Il est clair que le choix de George Clooney fut un excellent choix, l’acteur oscarisé connu depuis de nombreuses d’années retrouve forcément un certain écho au parcours du comédien égocentrique et impassible. Clooney voit dans cette production Netflix un moyen pour lui aussi de revenir sur sa filmographie et le temps qui passe. On évoque le refus de vieillir, l’âge qui passe à travers les films, mais en le survolant complètement, et c’est bien dommage. Le film ne précise pas son propos, cherchant à être aussi nébuleux qu’une quête identitaire puisse être.

Le personnage de Ron, incarné par Adam Sandler, vient judicieusement rajouter une touche d’humour certaine, mais montre aussi l’impact direct que peut avoir Jay sur ses proches. Ron est un manager dépassé, consacrant trop de temps pour Jay, en s’oubliant lui-même ou sa famille quelque fois. Le duo fonctionne lentement, la relation varie entre amitié et professionnalisme. Le personnage de Sandler paraît néanmoins trop peu exploité, mais suffisant pour avoir sa propre conclusion à la fin. Le film montre à quel point une introspection n’est jamais linéaire, et il embrasse cette trajectoire, rendant son propos parfois confus ou rallongé.
Ovation pour Jay Kelly
Toujours dans la peau de différents personnages, Jay Kelly n’a jamais songé à savoir qui il était. Il était bien plus facile de se glisser sous les traits d’un malfrat, d’un médecin ou d’un super-héros. Noah Baumbach cherche à donner un vrai but au “Real-life hero” que les spectateurs voient. Sans tomber dans l’extravagance, le propos est honnête, mais aurait pu s’attribuer une bande originale plus marquante.
Jay Kelly est une bonne comédie dramatique, sachant doser ses touches d’humour. Le film prend vraiment de la vitesse à partir de sa seconde moitié, d’où un résultat assez inégal dans sa rythmique dramaturgique. Portée par un George Clooney génial, l’œuvre reste un bon divertissement, marqué par des choix de couleurs et de photographie assez magnifiques à certains moments, qui auraient mérité une sortie en salles.

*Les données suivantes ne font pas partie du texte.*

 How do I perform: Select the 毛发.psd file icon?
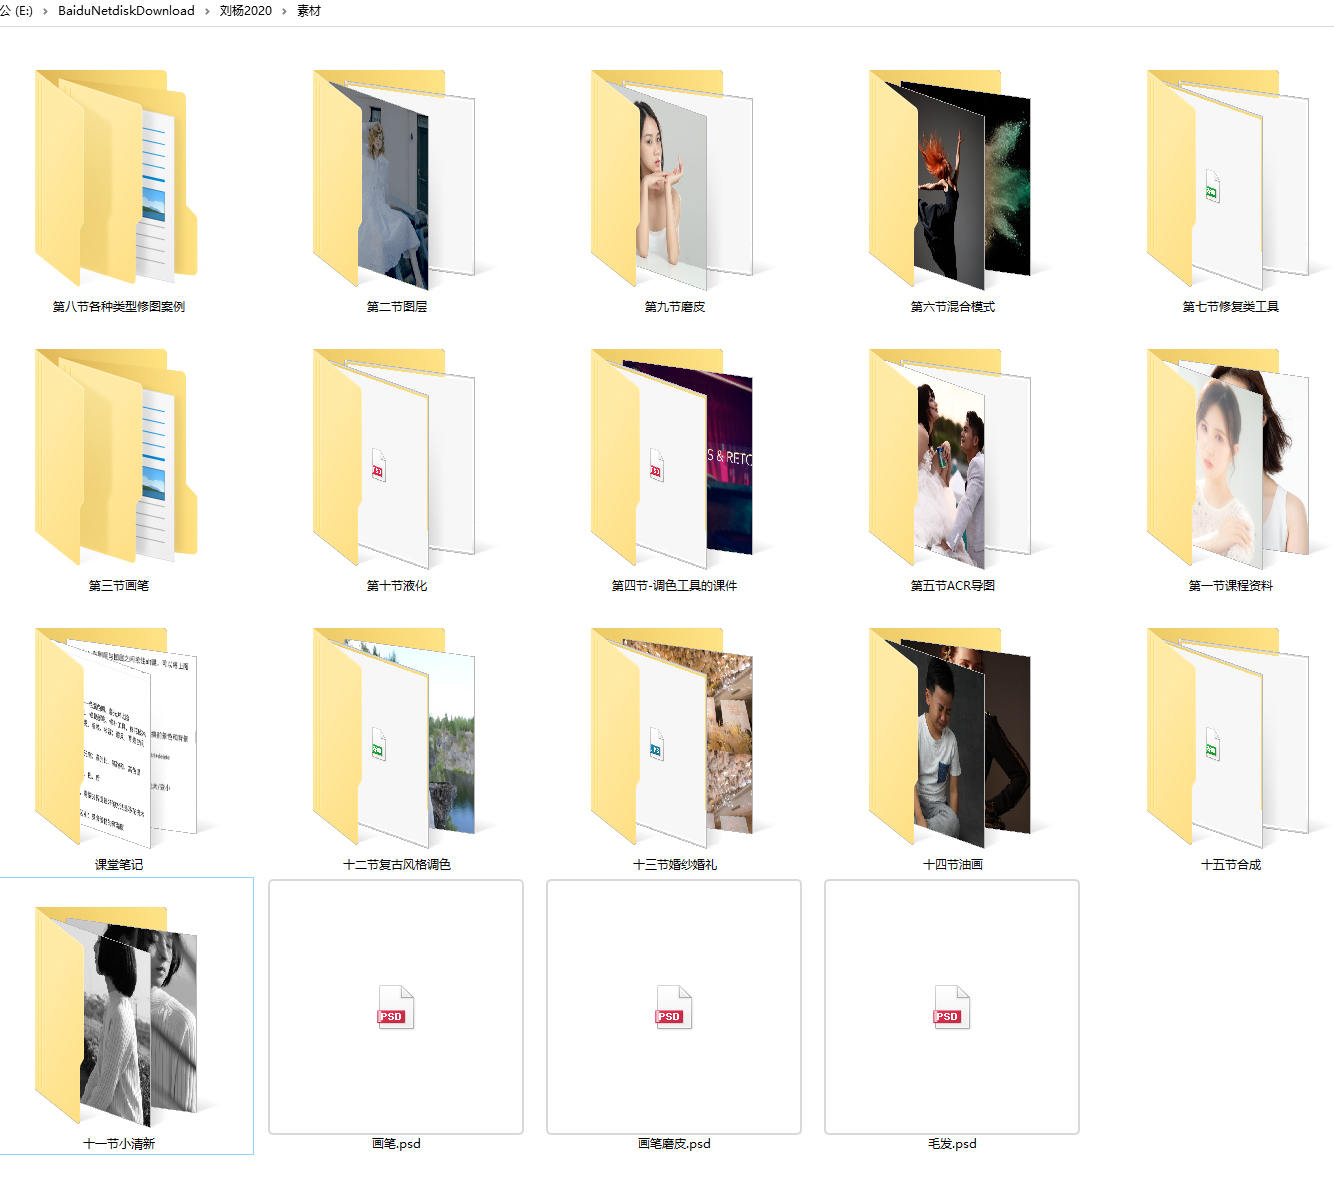952,1007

Jay Kelly sortira sur Netflix le 5 décembre 2025.
Avis
Malgré de bonnes idées dans sa photographie et sa mise en scène, la première moitié du film semble assez inégale. Le film reste un bon divertissement qui nous immerge dans la crise existentielle d'un acteur hollywoodien qui s'est sans cesse glissé dans la peau de quelqu'un d'autre.